Gefühl erzeugt, aber den Tierschutz nicht verbessert.

(Beifall von der CDU und der FDP)

Im Übrigen gibt es Beispiele für Situationen, die wir in Zukunft erleben werden: Wenn sich eine Kuh im Stall ihren Schwanz verletzt und der im unteren Teil abgeklemmt ist, dann müsste dieser eigentlich teilamputiert werden.

(Norwich Rüße [GRÜNE]: Nichts verstan- den!)

Nach dem neuen Gesetz müsste sich der Veterinär des Kreises zuerst an die Tierschutzverbände wenden, bevor dieses Tier behandelt werden dürfte. Man könnte die notwendige Amputation nicht vornehmen, weil vorher eine Abstimmung über diese medizinische Maßnahme durchgeführt werden

(Zuruf von Martin-Sebastian Abel [GRÜNE])

Herr Abel, Sie reden gleich nach mir. Sie schütteln den Kopf. Wir konnten es auch nicht glauben. Wir haben uns dreimal mit verschiedenen Fachleuten unterhalten: Genau so sieht es Ihr Gesetz vor.

(Beifall von der CDU – Vereinzelt Beifall von der FDP)

Insofern, meine Damen und Herren, hilft uns ein überbordender Bürokratismus in diesem Fall nicht weiter.
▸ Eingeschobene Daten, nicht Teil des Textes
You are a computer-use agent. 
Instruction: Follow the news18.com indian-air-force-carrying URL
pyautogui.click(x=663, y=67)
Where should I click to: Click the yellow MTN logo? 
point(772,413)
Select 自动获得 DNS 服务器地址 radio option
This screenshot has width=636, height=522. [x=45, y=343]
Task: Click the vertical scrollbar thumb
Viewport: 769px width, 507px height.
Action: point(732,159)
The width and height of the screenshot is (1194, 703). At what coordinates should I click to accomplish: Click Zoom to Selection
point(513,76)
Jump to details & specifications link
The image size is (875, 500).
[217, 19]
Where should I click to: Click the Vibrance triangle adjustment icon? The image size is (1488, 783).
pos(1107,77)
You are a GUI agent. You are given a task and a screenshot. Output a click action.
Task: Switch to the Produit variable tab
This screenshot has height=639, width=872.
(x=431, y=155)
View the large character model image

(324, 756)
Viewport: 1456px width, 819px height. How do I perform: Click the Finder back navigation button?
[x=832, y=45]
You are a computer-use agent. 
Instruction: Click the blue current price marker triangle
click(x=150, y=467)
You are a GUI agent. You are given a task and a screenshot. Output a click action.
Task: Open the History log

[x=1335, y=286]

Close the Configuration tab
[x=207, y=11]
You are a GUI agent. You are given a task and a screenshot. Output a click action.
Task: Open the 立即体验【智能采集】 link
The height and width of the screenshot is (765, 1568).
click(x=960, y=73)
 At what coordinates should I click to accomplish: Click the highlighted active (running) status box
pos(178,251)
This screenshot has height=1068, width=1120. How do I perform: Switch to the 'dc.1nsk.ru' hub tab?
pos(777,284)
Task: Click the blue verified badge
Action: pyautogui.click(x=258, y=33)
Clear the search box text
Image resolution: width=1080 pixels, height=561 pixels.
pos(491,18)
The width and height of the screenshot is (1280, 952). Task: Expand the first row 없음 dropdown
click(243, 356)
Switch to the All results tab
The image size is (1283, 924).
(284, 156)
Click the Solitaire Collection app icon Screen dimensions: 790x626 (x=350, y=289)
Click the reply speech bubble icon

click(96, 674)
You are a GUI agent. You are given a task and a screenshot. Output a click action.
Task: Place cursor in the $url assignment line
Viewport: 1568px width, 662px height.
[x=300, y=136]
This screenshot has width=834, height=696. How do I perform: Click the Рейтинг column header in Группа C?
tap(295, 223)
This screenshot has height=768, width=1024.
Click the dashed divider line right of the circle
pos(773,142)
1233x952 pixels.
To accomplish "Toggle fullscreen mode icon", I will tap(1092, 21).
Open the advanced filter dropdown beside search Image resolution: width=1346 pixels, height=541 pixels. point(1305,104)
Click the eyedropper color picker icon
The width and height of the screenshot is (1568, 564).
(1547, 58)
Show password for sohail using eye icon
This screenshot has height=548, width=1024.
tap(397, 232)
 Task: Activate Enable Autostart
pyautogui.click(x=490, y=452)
Herr Kollege, gestatten Sie eine Zwischenfrage des Kollegen Börner?

Ja, aber gerne.

Das ist aber nett von Ihnen. Bitte schön, Herr Kollege Börner.

(Josef Hovenjürgen [CDU]: Kennen Sie mich anders, Herr Keymis?)

Erlauben Sie mir nur kurz eine Frage: Planen Sie, für diese Operation einen neuen Stall zu bauen, damit das Verbandsklagerecht greifen kann, oder wollen Sie diese Kuh – wie in Ihrem Beispiel genannt – nur operieren? – Das Gesetz würde ja nur dann greifen, wenn man einen neuen Stall baut. Ich kann mir nicht vorstellen, dass sofort eine neue Einrichtung gebaut wird, wenn sich eine Kuh oder ein anderes Tier verletzt.

Wissen Sie, Herr Börner, es ist immer hilfreich, wenn man über Sachkompetenz verfügt, wenn man Fragen stellt.

In diesem Fall habe ich von einem Tier in einem Stall geredet und unter anderem...

(Martin Börschel [SPD]: Das ist eine Frech- heit!)

Herr Börschel, was eine Frechheit ist, das mögen Sie für sich entscheiden. Ich habe von Ihnen schon Dinge gehört! Dagegen bin ich ein sehr höflicher Mensch, mein Lieber.

(Beifall von der CDU – Zuruf von Martin Bör- schel [SPD])

Wenn Sie bei der Behandlung von Tieren nur noch nach Rücksprache mit Dritten tätig werden dürfen, ist das dann Tierschutz für Sie? – Aus unserer Sicht nicht.